Currently Facebook automatically shows translations, asking users if they want to see the original. As they improve on translating, more languages will be shown translated by default.
Facebook Relooks AI
Speaking at the May 2016 EmTech Digital conference in San Francisco, Alan Packer, Director of Engineering for Facebook’s Language Technology Team who work with Facebook AI Research, FAIR, says while statistical machine translation can produce technically accurate translations, they “don’t sound like they came from a human. They’re not natural, they don’t flow well.”
He admits that most of the two billion translations made per day are mostly still quite jumbled and that third party machine translation doesn’t work because of the informal nature of the language of Facebook (users are inclined to post as they speak).
It’s riddled with deliberate misspellings, idioms, colloquialisms and slang and differs from the formal language that makes up most of the rest of the text on the web.
At the beginning of June 2016, Facebook introduced DeepText, an AI engine built to understand the meaning and sentiment behind text on the social network by leveraging deep neural network architectures.
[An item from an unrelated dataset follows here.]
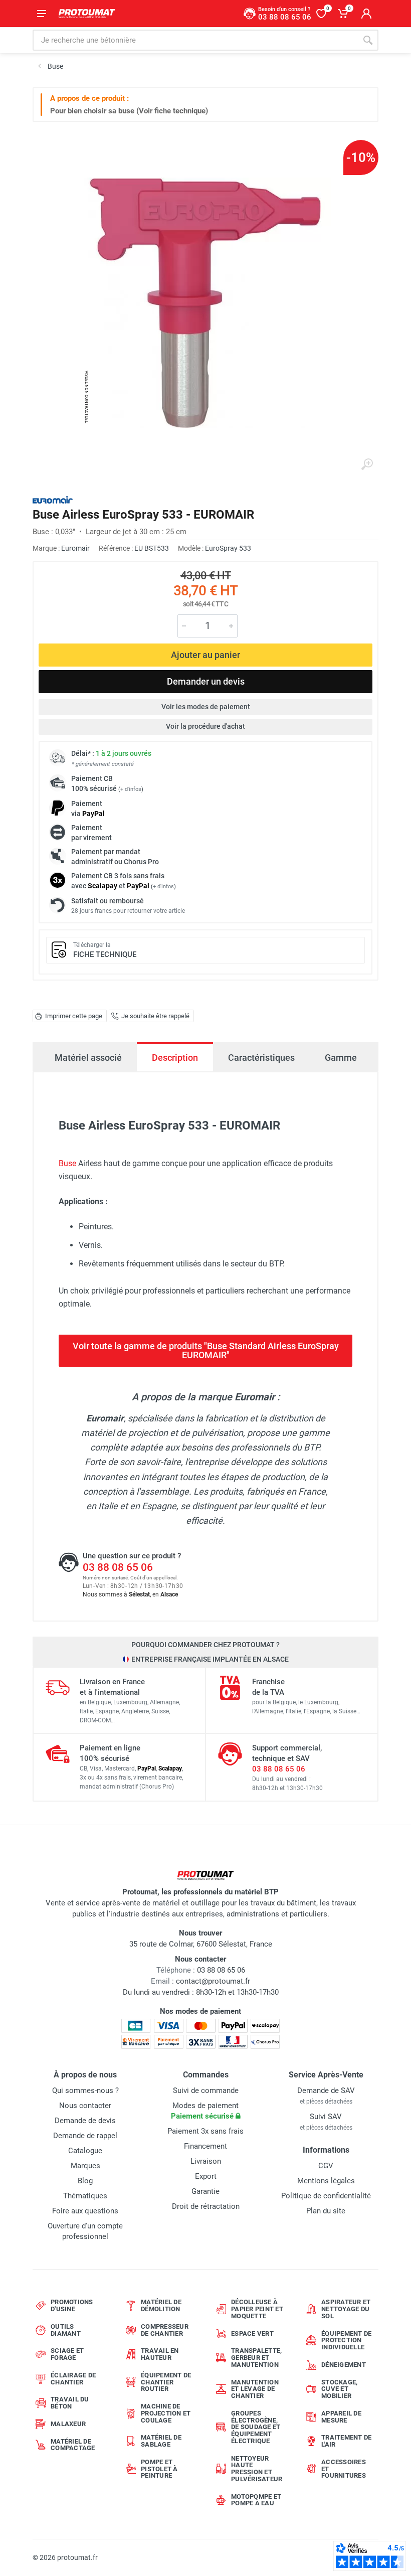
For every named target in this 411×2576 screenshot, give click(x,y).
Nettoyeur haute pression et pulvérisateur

By including “convolutional and recurrent neural nets”, it will attempt to perform word-level and character-level based learning.
Facebook said DeepText will understand with ‘near-human accuracy’ the textual content of thousands of posts per second in over 20 languages.
DeepText interprets what a post is about, interprets slang and words that carry several meanings and can recognize individual pieces of information such as names or game scores. It looks at the relationships between words and phrases instead of looking at words in isolation.
Facebook’s Hussein Mehanna, Director of Core Machine Learning, told Forbes that currently DeepText, set to be deployed at the end of the year, is about 20% more accurate than older generation technologies.
Where Will It End?
Director of FAIR, Yann LeCun, admitted in an article for Popsci that right now even the best AI systems fall short, but is convinced that AI is adaptive by nature and can be trained to understand the underlying semantic meanings of words, and the social context they’re used in.
Yet, Facebook and many others, including Google, are forging ahead. There’s no doubt that, should they get it right, AI translation can revolutionize the way people interact with each other all over the world and by viewing posts and comments across all languages with a click of a button or tap of a finger, it will remove major communication barriers and give brands the opportunity to connect with faraway markets.
It remains to be seen how accurate AI will ever get, and when.